# FERMI - A digital Front End Readout Micro-system for Calorimetric detectors at LHC

M. Hansen, CERN, Geneva, Switzerland (email: magnus.hansen@cern.ch)

#### Abstract

The activities within the FERMI Collaboration were completed by the successful assembly of multi-chip module demonstrators fulfilling the technical requirements of the LHC generation of high performance detectors like CMS ECAL. Throughout the project, the Collaboration has been concentrating on providing architectures that fulfil the requirements set by the interested experiments in the domain of calorimeter readout. Currently, readout system architectures based on experience acquired through FERMI are being implemented in CMS and the ATLAS Tiles calorimeter.

The final status of the project is presented, together with a brief description of some ASICs developed by the FERMI collaboration.

### **1. INTRODUCTION**

A calorimeter at LHC spans a dynamic range of in the order of 1 to 10<sup>5</sup>. This corresponds to at least 16 bits in digital representation. The resolution requirement is in the order of 10 to 12 bits for the electromagnetic calorimeters, and slightly less for the hadronic ditos. The LHC accelerator has an interaction rate of close to 40 MHz. In order to give the largest possible probability to detect, and later to confirm the detection of the very rare events searched for at LHC, the readout system has to be dead time free. The space inside and around the experiment is very limited, thus demanding a very high degree of integration.

The FERMI solution is to use MCM-D technology in order to cope with these requirements.

The initial concept was directly taken from the requirements stated above. These are coming from assumptions in the ECFA studies (1990) [1]

#### 2. THE FERMI CONCEPT

The objective for the FERMI collaboration is to develop an interface between the detector element and the global DAQ system.

The FERMI concept, see block diagram in figure 1, contains an analogue dynamic range compressor in order to cope with the 16 to 17 bit dynamic range. A sampling analogue to digital converter samples at the bunch crossing frequency. To de-compress the digitised data, a Look-Up Table (LUT) is chosen. This LUT, implemented using a RAM, contains the inverse transfer function of the whole electronics chain in front of the Analogue to Digital conversion. The LUT can compensate for all first order defects in the chain. The de-compressed data is used for the trigger primitive generation, and is at the

same time continuously stored in a digital pipeline with programmable length, while waiting for the level 1 trigger decision.



#### Fig. 1. FERMI concept block diagram

The de-compressed data from all channels in the basic unit is summed and filtered before sent to the trigger process. The filter is performing two tasks:

- 1) Extract the total energy and
- 2) Assign the origin in time.

These two tasks have to be concurrent, and of course in real time, synchronous with the bunch crossings. The latency of the adder and of the filter is constant. In the level 1 trigger processor, a selection operator is applied to the trigger primitive data extracted from all the front-ends after a known delay. The result of the selection process in the level 1 trigger is sent back to the front end. The front end receives the result from the level 1 trigger process at the same time as the corresponding data is coming out from the pipeline. If the result is negative, the data is discarded. If positive, a time frame of about 10 consecutive time samples is transferred to the event buffer, together with event identifiers, waiting for the final readout.

▶ WHAT YOU NEED TO DO:
**A)** According to the FERMI paper, why must the readout system at LHC be dead time free? Answer in one to three sentences.
**B)** In the FERMI paper, how many consecutive time samples go to the event buffer when the level 1 trigger result is positive?

▶ RECORDS SUPPLIED:
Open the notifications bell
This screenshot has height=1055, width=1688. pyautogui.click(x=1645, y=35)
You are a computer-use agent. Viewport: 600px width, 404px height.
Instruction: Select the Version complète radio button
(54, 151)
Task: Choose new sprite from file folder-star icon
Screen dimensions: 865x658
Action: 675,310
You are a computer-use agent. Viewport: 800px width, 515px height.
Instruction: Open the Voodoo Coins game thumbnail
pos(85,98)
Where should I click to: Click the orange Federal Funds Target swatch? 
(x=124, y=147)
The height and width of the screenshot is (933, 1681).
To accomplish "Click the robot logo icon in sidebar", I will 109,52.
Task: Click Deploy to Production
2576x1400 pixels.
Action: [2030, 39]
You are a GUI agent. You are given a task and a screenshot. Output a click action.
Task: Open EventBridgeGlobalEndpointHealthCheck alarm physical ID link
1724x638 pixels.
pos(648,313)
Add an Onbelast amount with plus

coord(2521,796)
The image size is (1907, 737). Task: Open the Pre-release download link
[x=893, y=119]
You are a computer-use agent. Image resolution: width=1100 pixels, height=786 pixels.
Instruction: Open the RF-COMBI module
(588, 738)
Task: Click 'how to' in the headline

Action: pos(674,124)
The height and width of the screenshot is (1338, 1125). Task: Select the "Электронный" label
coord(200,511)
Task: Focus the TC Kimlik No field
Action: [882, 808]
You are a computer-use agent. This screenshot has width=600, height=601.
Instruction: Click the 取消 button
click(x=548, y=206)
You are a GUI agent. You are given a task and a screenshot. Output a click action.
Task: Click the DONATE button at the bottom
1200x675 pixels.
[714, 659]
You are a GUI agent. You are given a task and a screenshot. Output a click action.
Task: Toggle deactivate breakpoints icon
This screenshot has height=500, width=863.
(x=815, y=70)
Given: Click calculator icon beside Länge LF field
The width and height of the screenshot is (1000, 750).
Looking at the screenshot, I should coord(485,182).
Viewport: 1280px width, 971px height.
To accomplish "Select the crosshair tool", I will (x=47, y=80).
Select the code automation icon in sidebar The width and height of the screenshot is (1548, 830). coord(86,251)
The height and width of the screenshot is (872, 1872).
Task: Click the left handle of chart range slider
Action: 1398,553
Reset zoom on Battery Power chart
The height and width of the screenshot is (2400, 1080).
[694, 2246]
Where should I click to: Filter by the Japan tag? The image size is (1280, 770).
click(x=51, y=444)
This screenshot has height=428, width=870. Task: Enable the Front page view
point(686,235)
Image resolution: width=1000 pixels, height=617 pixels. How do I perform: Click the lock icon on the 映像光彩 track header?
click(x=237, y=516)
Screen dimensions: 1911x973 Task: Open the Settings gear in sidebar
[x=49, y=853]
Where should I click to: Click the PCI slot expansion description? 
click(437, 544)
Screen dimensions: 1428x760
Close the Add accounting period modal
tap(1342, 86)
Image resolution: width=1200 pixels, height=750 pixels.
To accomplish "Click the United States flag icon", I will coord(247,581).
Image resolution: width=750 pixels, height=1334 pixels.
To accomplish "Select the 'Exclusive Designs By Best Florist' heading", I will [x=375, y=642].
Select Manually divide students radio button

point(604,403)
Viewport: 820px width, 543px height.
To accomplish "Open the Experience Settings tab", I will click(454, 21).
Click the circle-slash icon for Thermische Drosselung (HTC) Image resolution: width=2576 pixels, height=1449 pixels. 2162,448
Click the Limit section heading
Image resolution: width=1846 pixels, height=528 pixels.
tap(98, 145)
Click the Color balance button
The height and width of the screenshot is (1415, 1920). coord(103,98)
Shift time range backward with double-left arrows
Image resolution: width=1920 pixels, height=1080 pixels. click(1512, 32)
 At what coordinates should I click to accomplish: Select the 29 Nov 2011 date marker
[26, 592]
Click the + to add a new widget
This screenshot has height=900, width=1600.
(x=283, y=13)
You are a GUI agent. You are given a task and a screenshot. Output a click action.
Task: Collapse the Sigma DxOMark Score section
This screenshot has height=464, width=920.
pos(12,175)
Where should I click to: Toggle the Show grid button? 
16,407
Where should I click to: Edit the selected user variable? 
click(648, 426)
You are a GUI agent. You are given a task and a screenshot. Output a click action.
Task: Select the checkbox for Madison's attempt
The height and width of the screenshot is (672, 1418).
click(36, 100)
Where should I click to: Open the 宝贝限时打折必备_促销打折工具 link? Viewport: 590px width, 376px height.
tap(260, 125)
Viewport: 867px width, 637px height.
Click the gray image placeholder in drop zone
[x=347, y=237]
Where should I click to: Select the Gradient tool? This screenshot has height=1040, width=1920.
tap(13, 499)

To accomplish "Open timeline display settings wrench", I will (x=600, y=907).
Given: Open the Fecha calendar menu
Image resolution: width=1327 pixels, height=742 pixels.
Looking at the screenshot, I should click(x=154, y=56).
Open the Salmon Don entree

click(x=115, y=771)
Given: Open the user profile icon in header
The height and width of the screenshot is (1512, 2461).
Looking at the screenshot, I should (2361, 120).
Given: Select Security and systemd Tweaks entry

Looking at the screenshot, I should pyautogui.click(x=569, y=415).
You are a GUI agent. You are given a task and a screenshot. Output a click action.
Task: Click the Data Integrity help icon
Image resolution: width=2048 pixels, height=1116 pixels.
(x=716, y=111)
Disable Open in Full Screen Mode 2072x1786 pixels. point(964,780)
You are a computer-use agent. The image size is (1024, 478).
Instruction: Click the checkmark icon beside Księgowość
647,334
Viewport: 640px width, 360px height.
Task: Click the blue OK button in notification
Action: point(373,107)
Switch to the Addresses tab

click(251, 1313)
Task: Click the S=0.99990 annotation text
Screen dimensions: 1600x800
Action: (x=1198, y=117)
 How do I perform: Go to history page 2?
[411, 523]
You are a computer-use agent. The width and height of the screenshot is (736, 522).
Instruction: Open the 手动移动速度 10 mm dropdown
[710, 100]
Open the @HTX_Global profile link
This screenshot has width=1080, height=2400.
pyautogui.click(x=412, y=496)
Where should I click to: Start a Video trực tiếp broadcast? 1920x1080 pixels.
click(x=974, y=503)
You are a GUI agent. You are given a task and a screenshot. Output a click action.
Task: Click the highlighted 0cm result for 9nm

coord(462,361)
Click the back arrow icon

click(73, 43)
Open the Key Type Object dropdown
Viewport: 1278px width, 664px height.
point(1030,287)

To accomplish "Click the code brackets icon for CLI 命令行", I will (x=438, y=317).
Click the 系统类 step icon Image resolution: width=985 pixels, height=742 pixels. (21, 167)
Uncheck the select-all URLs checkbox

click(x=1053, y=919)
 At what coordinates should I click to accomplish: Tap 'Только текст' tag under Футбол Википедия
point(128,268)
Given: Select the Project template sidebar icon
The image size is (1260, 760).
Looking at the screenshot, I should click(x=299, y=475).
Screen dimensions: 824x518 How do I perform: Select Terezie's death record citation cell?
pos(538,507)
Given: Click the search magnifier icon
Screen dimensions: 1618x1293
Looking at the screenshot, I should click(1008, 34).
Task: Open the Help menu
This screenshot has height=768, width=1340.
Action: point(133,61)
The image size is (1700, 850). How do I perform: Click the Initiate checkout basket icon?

▶ SOLUTIONS PER TASK:
**A)** The readout system must be dead time free to give the largest possible probability of detecting, and later confirming the detection of, the very rare events searched for at LHC.

**B)** About 10 consecutive time samples are transferred, together with event identifiers.